▶ Data provided:
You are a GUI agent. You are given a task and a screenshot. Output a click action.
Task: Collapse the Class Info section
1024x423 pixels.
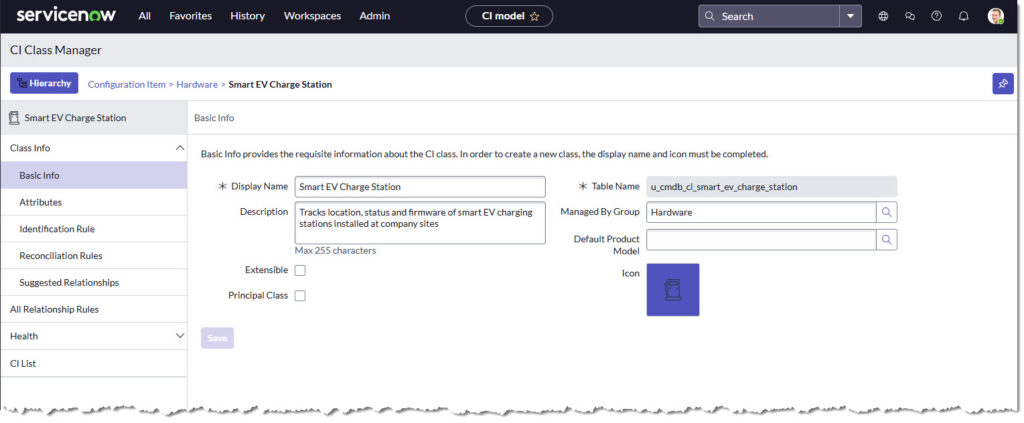(179, 148)
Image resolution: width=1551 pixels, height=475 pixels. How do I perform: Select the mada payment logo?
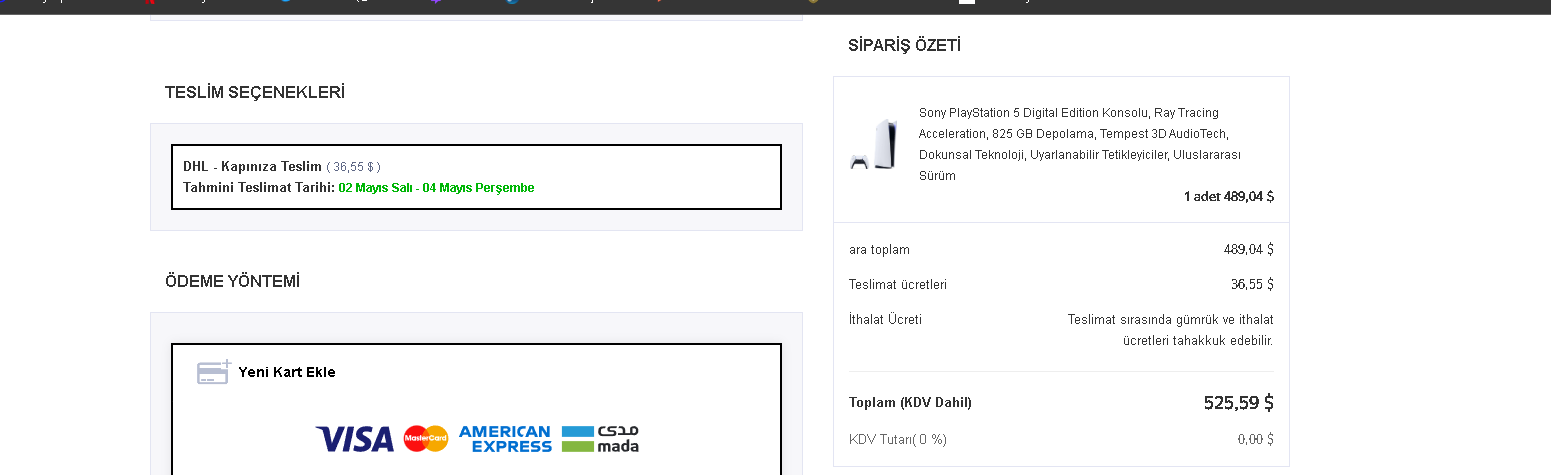pos(600,439)
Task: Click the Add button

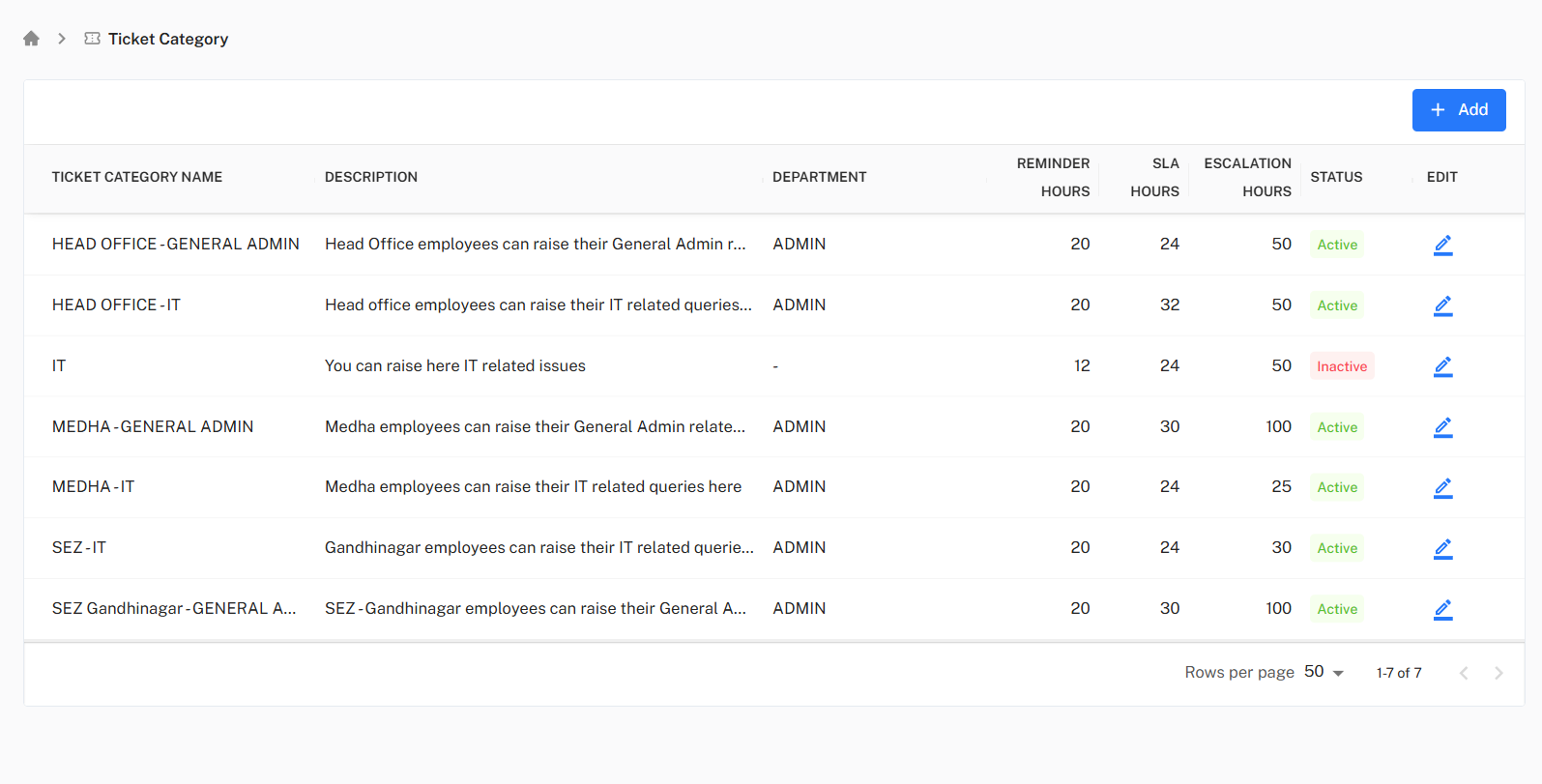Action: (1458, 110)
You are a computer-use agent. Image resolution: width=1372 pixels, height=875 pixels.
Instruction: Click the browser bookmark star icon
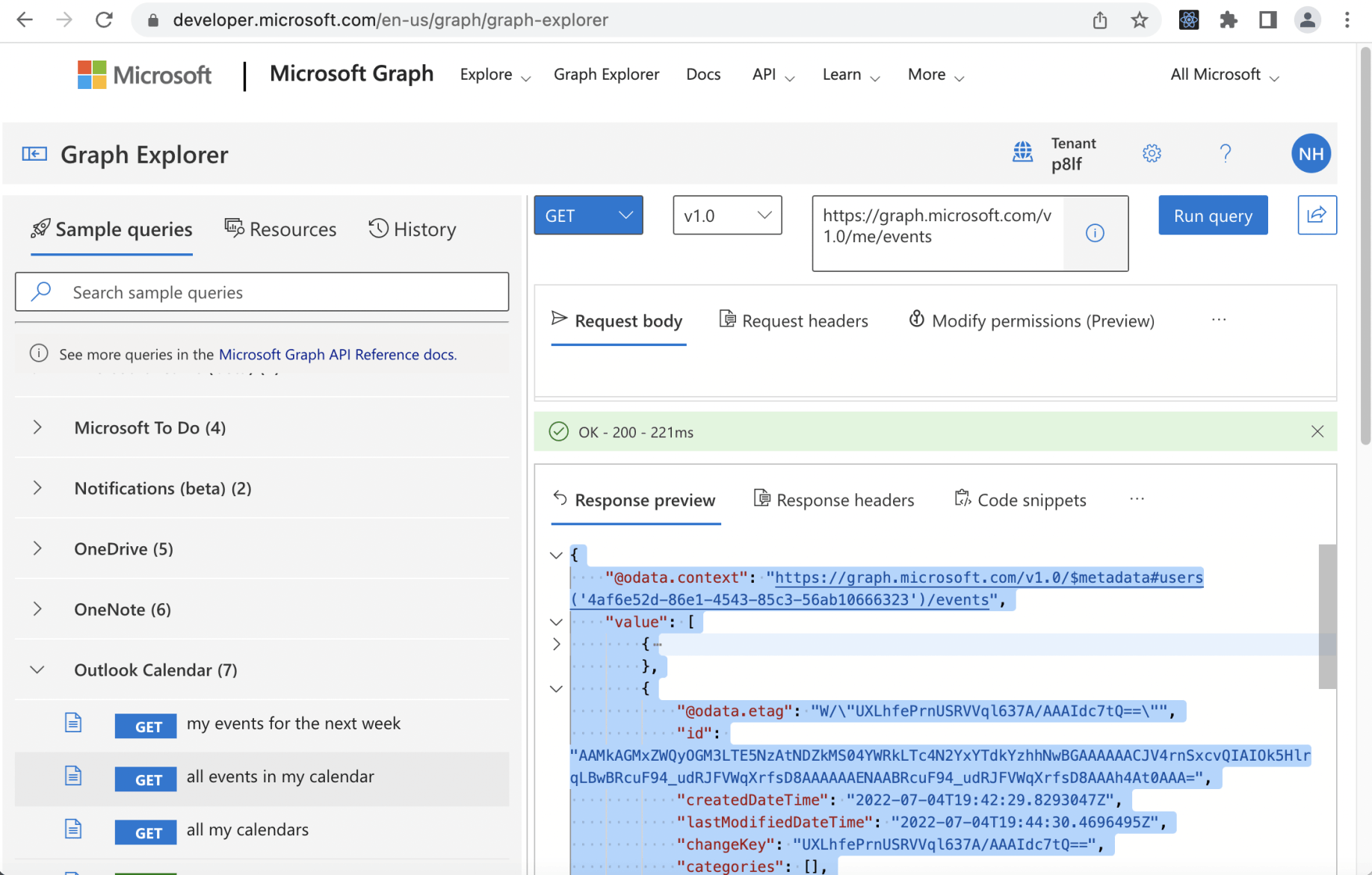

▶ Exercise goal:
Please return only the lines from the one holding "Task: Collapse the Class Info section" through the end of the data, both ends included; do not copy any pictures.

▶ Result for this task:
Task: Collapse the Class Info section
1024x423 pixels.
(179, 148)
Image resolution: width=1551 pixels, height=475 pixels. How do I perform: Select the mada payment logo?
pos(600,439)
Task: Click the Add button

Action: (1458, 110)
You are a computer-use agent. Image resolution: width=1372 pixels, height=875 pixels.
Instruction: Click the browser bookmark star icon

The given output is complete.